# Question about capacitors with dielectrics

1. Sep 20, 2009

### anon6912

Say i have a capacitor and i supply it with a voltage V and after that it has charge density sigmainitial on each plate.

Now i remove the voltage source and then introduce a dilectric with area A that it equal to the area of one of the plates in the capacitor to the capacitor.

But this dielectric is only touching one plate.

My question is: is the net charge density on each plate(sigmainitial - sigmainduced) the same in both plates or different?

2. Sep 20, 2009

### sophiecentaur

I think the answer is that the same charge is there but the molecules in the dielectric have all polarised a bit. This has increased the capacity ov the capacitor.
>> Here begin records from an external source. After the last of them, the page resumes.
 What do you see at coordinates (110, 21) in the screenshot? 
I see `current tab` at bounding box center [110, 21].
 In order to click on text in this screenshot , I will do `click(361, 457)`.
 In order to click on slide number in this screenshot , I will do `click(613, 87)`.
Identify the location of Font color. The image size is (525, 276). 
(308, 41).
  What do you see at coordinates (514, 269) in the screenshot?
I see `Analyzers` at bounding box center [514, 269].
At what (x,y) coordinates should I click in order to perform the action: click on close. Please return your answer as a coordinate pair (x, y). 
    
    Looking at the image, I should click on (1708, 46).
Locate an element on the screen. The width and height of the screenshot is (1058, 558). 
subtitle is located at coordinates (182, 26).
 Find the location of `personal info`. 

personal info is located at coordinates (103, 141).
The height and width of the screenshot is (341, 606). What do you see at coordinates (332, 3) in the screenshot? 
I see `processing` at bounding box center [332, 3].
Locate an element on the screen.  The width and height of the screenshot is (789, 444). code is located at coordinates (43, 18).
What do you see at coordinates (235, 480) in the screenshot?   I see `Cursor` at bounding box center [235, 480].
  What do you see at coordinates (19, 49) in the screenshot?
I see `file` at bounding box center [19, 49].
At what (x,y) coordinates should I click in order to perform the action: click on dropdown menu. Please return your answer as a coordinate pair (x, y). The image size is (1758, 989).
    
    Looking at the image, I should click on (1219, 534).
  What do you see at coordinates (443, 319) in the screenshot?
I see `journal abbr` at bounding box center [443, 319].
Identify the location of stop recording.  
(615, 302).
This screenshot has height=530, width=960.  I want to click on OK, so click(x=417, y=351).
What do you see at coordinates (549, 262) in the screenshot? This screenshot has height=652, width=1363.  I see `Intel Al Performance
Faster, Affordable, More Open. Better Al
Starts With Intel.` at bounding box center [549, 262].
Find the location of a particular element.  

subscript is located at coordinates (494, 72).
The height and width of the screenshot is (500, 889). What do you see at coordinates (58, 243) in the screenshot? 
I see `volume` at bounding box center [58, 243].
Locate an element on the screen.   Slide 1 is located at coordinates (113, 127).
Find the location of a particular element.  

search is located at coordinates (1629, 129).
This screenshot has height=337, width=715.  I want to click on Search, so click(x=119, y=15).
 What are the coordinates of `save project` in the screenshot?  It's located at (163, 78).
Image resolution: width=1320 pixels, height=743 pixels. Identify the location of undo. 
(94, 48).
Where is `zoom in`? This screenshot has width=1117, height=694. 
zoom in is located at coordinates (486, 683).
Equivalent to moving the plates closer together. Now
Q=CV
so the voltage will have dropped. As for the energy difference, some work has been done in moving the dielectric into place- nothing violated either way, I think.

3. Sep 20, 2009

### Bob S

Hi Anon-
Sophie is correct. Charge is conserved, and the charge distribution is unchanged. The stored energy is

E = Q2/2C

So when the dielectric is pulled (not pushed) in, the stored energy drops, and work is done.

Bob S

4. Sep 20, 2009

### sophiecentaur

Yes- the same work that the plates would do if they were allowed to come together and have the equivalent capacitance.